** begin **

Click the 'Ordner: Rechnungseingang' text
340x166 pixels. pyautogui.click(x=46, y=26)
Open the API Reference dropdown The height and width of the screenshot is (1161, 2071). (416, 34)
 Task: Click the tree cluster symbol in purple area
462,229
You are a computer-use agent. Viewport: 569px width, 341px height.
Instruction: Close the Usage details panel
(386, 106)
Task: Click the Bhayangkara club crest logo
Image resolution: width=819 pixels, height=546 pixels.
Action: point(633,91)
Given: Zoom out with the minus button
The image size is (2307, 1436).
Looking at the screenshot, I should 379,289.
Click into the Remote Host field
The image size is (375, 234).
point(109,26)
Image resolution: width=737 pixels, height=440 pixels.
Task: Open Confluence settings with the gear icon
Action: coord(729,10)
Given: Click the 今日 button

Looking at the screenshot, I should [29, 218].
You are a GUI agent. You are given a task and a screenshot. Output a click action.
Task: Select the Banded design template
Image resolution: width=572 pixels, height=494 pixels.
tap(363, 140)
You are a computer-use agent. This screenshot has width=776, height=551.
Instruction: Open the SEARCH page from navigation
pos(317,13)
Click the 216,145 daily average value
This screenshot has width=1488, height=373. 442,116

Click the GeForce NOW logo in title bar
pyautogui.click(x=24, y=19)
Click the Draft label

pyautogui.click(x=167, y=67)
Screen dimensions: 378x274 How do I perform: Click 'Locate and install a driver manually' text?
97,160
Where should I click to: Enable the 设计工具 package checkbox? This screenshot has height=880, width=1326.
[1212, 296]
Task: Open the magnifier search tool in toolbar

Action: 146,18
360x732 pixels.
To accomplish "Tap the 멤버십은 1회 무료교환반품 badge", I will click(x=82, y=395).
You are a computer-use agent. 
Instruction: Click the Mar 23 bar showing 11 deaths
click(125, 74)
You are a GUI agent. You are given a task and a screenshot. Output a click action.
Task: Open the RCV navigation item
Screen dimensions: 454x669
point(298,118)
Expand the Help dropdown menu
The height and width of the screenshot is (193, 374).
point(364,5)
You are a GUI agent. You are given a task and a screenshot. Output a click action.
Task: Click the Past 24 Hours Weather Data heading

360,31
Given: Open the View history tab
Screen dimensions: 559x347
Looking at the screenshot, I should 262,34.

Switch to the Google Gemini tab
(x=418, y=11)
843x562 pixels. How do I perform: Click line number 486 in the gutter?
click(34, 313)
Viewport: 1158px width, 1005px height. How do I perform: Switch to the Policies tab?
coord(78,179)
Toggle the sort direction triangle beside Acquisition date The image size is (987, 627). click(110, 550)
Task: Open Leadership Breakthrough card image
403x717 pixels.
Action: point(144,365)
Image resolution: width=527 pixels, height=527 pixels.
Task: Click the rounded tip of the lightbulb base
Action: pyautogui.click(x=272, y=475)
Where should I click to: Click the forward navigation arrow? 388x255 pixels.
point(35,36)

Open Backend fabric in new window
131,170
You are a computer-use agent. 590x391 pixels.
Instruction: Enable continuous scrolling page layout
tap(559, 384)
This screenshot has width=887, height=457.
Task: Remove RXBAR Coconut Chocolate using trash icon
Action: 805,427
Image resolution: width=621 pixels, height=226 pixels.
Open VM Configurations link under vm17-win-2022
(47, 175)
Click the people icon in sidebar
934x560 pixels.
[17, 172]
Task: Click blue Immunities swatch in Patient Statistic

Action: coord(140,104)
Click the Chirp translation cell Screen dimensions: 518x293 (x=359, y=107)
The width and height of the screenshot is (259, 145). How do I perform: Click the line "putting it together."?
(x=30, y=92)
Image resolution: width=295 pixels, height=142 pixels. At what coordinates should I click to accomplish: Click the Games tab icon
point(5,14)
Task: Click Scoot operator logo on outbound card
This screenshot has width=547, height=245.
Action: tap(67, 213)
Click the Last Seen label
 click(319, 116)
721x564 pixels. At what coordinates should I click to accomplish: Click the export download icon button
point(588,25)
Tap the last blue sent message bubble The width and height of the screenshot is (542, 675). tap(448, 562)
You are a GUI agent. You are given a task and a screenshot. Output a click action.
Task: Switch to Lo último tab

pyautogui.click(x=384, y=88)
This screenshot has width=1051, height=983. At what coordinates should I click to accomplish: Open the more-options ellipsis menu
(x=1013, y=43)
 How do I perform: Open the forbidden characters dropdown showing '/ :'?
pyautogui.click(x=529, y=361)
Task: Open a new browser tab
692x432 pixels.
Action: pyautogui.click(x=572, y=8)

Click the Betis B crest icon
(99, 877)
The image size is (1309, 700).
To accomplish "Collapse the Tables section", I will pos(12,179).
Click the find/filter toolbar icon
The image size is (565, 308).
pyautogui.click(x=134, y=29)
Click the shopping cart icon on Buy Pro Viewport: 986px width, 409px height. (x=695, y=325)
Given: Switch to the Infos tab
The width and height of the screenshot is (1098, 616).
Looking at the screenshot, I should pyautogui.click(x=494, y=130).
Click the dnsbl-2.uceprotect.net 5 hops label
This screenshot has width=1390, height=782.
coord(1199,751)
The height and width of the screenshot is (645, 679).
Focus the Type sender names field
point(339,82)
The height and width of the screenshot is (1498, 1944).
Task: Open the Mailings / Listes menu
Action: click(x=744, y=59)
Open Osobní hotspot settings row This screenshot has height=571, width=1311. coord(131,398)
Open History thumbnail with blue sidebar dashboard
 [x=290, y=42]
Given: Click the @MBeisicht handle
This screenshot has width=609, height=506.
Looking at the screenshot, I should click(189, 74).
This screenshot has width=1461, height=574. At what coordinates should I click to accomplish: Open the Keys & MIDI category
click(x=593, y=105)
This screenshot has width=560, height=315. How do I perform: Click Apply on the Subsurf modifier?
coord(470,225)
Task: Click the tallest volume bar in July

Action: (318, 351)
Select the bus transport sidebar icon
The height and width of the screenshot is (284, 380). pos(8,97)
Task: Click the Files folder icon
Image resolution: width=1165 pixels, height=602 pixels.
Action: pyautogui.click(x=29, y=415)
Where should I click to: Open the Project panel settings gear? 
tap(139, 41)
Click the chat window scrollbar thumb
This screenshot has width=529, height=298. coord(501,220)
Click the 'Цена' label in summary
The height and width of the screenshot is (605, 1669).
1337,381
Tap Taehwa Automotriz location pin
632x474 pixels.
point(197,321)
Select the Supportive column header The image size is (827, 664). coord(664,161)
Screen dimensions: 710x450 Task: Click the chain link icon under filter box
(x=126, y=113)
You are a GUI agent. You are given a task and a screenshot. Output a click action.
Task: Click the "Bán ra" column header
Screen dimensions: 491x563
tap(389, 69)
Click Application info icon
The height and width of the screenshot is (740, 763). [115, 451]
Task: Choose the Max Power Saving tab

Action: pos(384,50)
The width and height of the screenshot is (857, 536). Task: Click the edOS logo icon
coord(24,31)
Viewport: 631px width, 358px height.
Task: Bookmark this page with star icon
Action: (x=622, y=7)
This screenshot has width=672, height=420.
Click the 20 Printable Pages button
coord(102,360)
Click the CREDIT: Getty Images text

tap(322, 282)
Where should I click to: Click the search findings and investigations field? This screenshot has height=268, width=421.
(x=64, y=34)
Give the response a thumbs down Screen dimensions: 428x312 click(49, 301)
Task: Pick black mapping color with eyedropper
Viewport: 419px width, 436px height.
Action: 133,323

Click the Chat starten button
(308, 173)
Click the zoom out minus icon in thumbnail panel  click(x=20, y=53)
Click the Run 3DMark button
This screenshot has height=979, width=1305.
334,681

** end **

Please edit the records above so that every "Instruction" becomes "Goal", and leave everything else unchanged.

> _COMPLETE ANSWER_
Click the 'Ordner: Rechnungseingang' text
340x166 pixels. pyautogui.click(x=46, y=26)
Open the API Reference dropdown The height and width of the screenshot is (1161, 2071). (416, 34)
 Task: Click the tree cluster symbol in purple area
462,229
You are a computer-use agent. Viewport: 569px width, 341px height.
Goal: Close the Usage details panel
(386, 106)
Task: Click the Bhayangkara club crest logo
Image resolution: width=819 pixels, height=546 pixels.
Action: point(633,91)
Given: Zoom out with the minus button
The image size is (2307, 1436).
Looking at the screenshot, I should 379,289.
Click into the Remote Host field
The image size is (375, 234).
point(109,26)
Image resolution: width=737 pixels, height=440 pixels.
Task: Open Confluence settings with the gear icon
Action: coord(729,10)
Given: Click the 今日 button

Looking at the screenshot, I should [29, 218].
You are a GUI agent. You are given a task and a screenshot. Output a click action.
Task: Select the Banded design template
Image resolution: width=572 pixels, height=494 pixels.
tap(363, 140)
You are a computer-use agent. This screenshot has width=776, height=551.
Goal: Open the SEARCH page from navigation
pos(317,13)
Click the 216,145 daily average value
This screenshot has width=1488, height=373. 442,116

Click the GeForce NOW logo in title bar
pyautogui.click(x=24, y=19)
Click the Draft label

pyautogui.click(x=167, y=67)
Screen dimensions: 378x274 How do I perform: Click 'Locate and install a driver manually' text?
97,160
Where should I click to: Enable the 设计工具 package checkbox? This screenshot has height=880, width=1326.
[1212, 296]
Task: Open the magnifier search tool in toolbar

Action: 146,18
360x732 pixels.
To accomplish "Tap the 멤버십은 1회 무료교환반품 badge", I will click(x=82, y=395).
You are a computer-use agent. 
Goal: Click the Mar 23 bar showing 11 deaths
click(125, 74)
You are a GUI agent. You are given a task and a screenshot. Output a click action.
Task: Open the RCV navigation item
Screen dimensions: 454x669
point(298,118)
Expand the Help dropdown menu
The height and width of the screenshot is (193, 374).
point(364,5)
You are a GUI agent. You are given a task and a screenshot. Output a click action.
Task: Click the Past 24 Hours Weather Data heading

360,31
Given: Open the View history tab
Screen dimensions: 559x347
Looking at the screenshot, I should 262,34.

Switch to the Google Gemini tab
(x=418, y=11)
843x562 pixels. How do I perform: Click line number 486 in the gutter?
click(34, 313)
Viewport: 1158px width, 1005px height. How do I perform: Switch to the Policies tab?
coord(78,179)
Toggle the sort direction triangle beside Acquisition date The image size is (987, 627). click(110, 550)
Task: Open Leadership Breakthrough card image
403x717 pixels.
Action: point(144,365)
Image resolution: width=527 pixels, height=527 pixels.
Task: Click the rounded tip of the lightbulb base
Action: pyautogui.click(x=272, y=475)
Where should I click to: Click the forward navigation arrow? 388x255 pixels.
point(35,36)

Open Backend fabric in new window
131,170
You are a computer-use agent. 590x391 pixels.
Goal: Enable continuous scrolling page layout
tap(559, 384)
This screenshot has width=887, height=457.
Task: Remove RXBAR Coconut Chocolate using trash icon
Action: 805,427
Image resolution: width=621 pixels, height=226 pixels.
Open VM Configurations link under vm17-win-2022
(47, 175)
Click the people icon in sidebar
934x560 pixels.
[17, 172]
Task: Click blue Immunities swatch in Patient Statistic

Action: coord(140,104)
Click the Chirp translation cell Screen dimensions: 518x293 (x=359, y=107)
The width and height of the screenshot is (259, 145). How do I perform: Click the line "putting it together."?
(x=30, y=92)
Image resolution: width=295 pixels, height=142 pixels. At what coordinates should I click to accomplish: Click the Games tab icon
point(5,14)
Task: Click Scoot operator logo on outbound card
This screenshot has width=547, height=245.
Action: tap(67, 213)
Click the Last Seen label
 click(319, 116)
721x564 pixels. At what coordinates should I click to accomplish: Click the export download icon button
point(588,25)
Tap the last blue sent message bubble The width and height of the screenshot is (542, 675). tap(448, 562)
You are a GUI agent. You are given a task and a screenshot. Output a click action.
Task: Switch to Lo último tab

pyautogui.click(x=384, y=88)
This screenshot has width=1051, height=983. At what coordinates should I click to accomplish: Open the more-options ellipsis menu
(x=1013, y=43)
 How do I perform: Open the forbidden characters dropdown showing '/ :'?
pyautogui.click(x=529, y=361)
Task: Open a new browser tab
692x432 pixels.
Action: pyautogui.click(x=572, y=8)

Click the Betis B crest icon
(99, 877)
The image size is (1309, 700).
To accomplish "Collapse the Tables section", I will pos(12,179).
Click the find/filter toolbar icon
The image size is (565, 308).
pyautogui.click(x=134, y=29)
Click the shopping cart icon on Buy Pro Viewport: 986px width, 409px height. (x=695, y=325)
Given: Switch to the Infos tab
The width and height of the screenshot is (1098, 616).
Looking at the screenshot, I should pyautogui.click(x=494, y=130).
Click the dnsbl-2.uceprotect.net 5 hops label
This screenshot has width=1390, height=782.
coord(1199,751)
The height and width of the screenshot is (645, 679).
Focus the Type sender names field
point(339,82)
The height and width of the screenshot is (1498, 1944).
Task: Open the Mailings / Listes menu
Action: click(x=744, y=59)
Open Osobní hotspot settings row This screenshot has height=571, width=1311. coord(131,398)
Open History thumbnail with blue sidebar dashboard
 [x=290, y=42]
Given: Click the @MBeisicht handle
This screenshot has width=609, height=506.
Looking at the screenshot, I should click(189, 74).
This screenshot has width=1461, height=574. At what coordinates should I click to accomplish: Open the Keys & MIDI category
click(x=593, y=105)
This screenshot has width=560, height=315. How do I perform: Click Apply on the Subsurf modifier?
coord(470,225)
Task: Click the tallest volume bar in July

Action: (318, 351)
Select the bus transport sidebar icon
The height and width of the screenshot is (284, 380). pos(8,97)
Task: Click the Files folder icon
Image resolution: width=1165 pixels, height=602 pixels.
Action: pyautogui.click(x=29, y=415)
Where should I click to: Open the Project panel settings gear? 
tap(139, 41)
Click the chat window scrollbar thumb
This screenshot has width=529, height=298. coord(501,220)
Click the 'Цена' label in summary
The height and width of the screenshot is (605, 1669).
1337,381
Tap Taehwa Automotriz location pin
632x474 pixels.
point(197,321)
Select the Supportive column header The image size is (827, 664). coord(664,161)
Screen dimensions: 710x450 Task: Click the chain link icon under filter box
(x=126, y=113)
You are a GUI agent. You are given a task and a screenshot. Output a click action.
Task: Click the "Bán ra" column header
Screen dimensions: 491x563
tap(389, 69)
Click Application info icon
The height and width of the screenshot is (740, 763). [115, 451]
Task: Choose the Max Power Saving tab

Action: pos(384,50)
The width and height of the screenshot is (857, 536). Task: Click the edOS logo icon
coord(24,31)
Viewport: 631px width, 358px height.
Task: Bookmark this page with star icon
Action: (x=622, y=7)
This screenshot has width=672, height=420.
Click the 20 Printable Pages button
coord(102,360)
Click the CREDIT: Getty Images text

tap(322, 282)
Where should I click to: Click the search findings and investigations field? This screenshot has height=268, width=421.
(x=64, y=34)
Give the response a thumbs down Screen dimensions: 428x312 click(49, 301)
Task: Pick black mapping color with eyedropper
Viewport: 419px width, 436px height.
Action: 133,323

Click the Chat starten button
(308, 173)
Click the zoom out minus icon in thumbnail panel  click(x=20, y=53)
Click the Run 3DMark button
This screenshot has height=979, width=1305.
334,681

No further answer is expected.